There's also handy CUBE context variable which references to the current cube.
Important difference between same cube references is CUBE.<memberName> references are resolved runtime as opposed to compile time <memberName> references.
Referencing cubes directly renders it's alias. For example it's handy to avoid name ambiguity in complex expressions:
cube(`Users`, {
sql: `select * from users`,
joins: {
Contacts: {
sql: `${CUBE}.contact_id = ${Contacts}.id`,
relationship: `hasOne`
}
}
dimensions: {
// primary key,
name: {
sql: `COALESCE(${CUBE}.name, ${Contacts}.name)`,
type: `string`
}
}
});
cube(`Contacts`, {
sql: `select * from contacts`
// primary key
});
Referencing foreign cube in sql parameter instructs Cube.js to build implicit join to this cube. For previous example following query
{
dimensions: ['Users.name']
}
leads to a join
select COALESCE("users".name, "contacts".name) "users__name"
FROM users "users"
LEFT JOIN contacts "contacts" ON "users".contact_id = "contacts".id
The sql parameter specifies the SQL that will be used to generate a table that
will be queried by a cube. It can be any valid SQL query, but usually it takes the
form of a select * from my_table query. Please note that you don't need to use
GROUP BY in a SQL query on the cube level. This query should return a plain table,
without aggregations.
cube(`Orders`, {
sql: `SELECT * FROM orders`
});
You can reference others’ cubes SQL statement for code reuse.
cube(`Companies`, {
sql: `SELECT users.company_name, users.company_id FROM ${Users.sql()} AS users`
});
Use title to change the display name of the cube.
By default, Cube.js will humanize the cube's name, so for instance, UsersOrder
would become Users Orders.
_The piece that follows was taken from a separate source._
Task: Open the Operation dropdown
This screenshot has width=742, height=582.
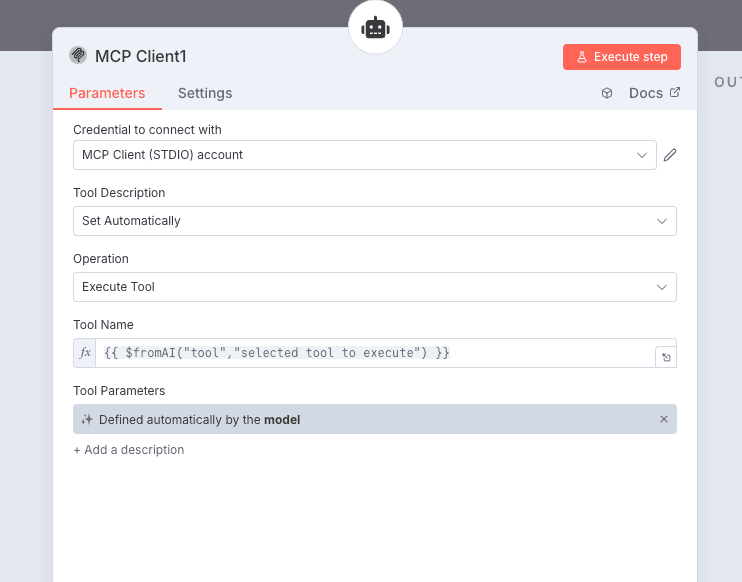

If default humanizing doesn't work in your case, please use the title parameter. It is highly recommended to give human readable names to your cubes.
It will help everyone on a team better understand the data structure and will help maintain a consistent set of definitions across an organization.
cube(`Orders`, {
sql: `SELECT * FROM orders`,
title: `Product Orders`,
});
Use a description in your cubes to allow your team to better understand what this cube is about. It is a very simple and yet useful tool that gives a hint to everyone and makes sure data is interpreted correctly by users.
cube(`Orders`, {
sql: `SELECT * FROM orders`,
title: `Product Orders`,
description: `All orders related information`,
});
You can extend cubes in order to reuse all declared members of a cube.
In the example below, ExtendedOrderFacts will reuse the sql and count measures from OrderFacts:
cube(`OrderFacts`, {
sql: `SELECT * FROM orders`
measures: {
count: {
type: `count`,
sql: `id`
}
}
});
cube(`ExtendedOrderFacts`, {
extends: OrderFacts,
measures: {
doubleCount: {
type: `number`,
sql: `${count} * 2`
}
}
});
You can also omit the cube name while defining it.
This way Cube.js doesn't register this cube globally but instead it returns reference to it which you can use while combining cubes.
It makes sense to use it for dynamic schema generation and reusing with extends.
Previous example without defining OrderFacts cube globally:
const OrderFacts = cube({
sql: `SELECT * FROM orders`
measures: {
count: {
type: `count`,
sql: `id`
}
}
});
cube(`ExtendedOrderFacts`, {
extends: OrderFacts,
measures: {
doubleCount: {
type: `number`,
sql: `${count} * 2`
}
}
});
Cube.js caching layer uses refreshKey queries to get the current version of content for a specific cube.
If a query result changes, Cube.js will invalidate all queries that rely on that cube.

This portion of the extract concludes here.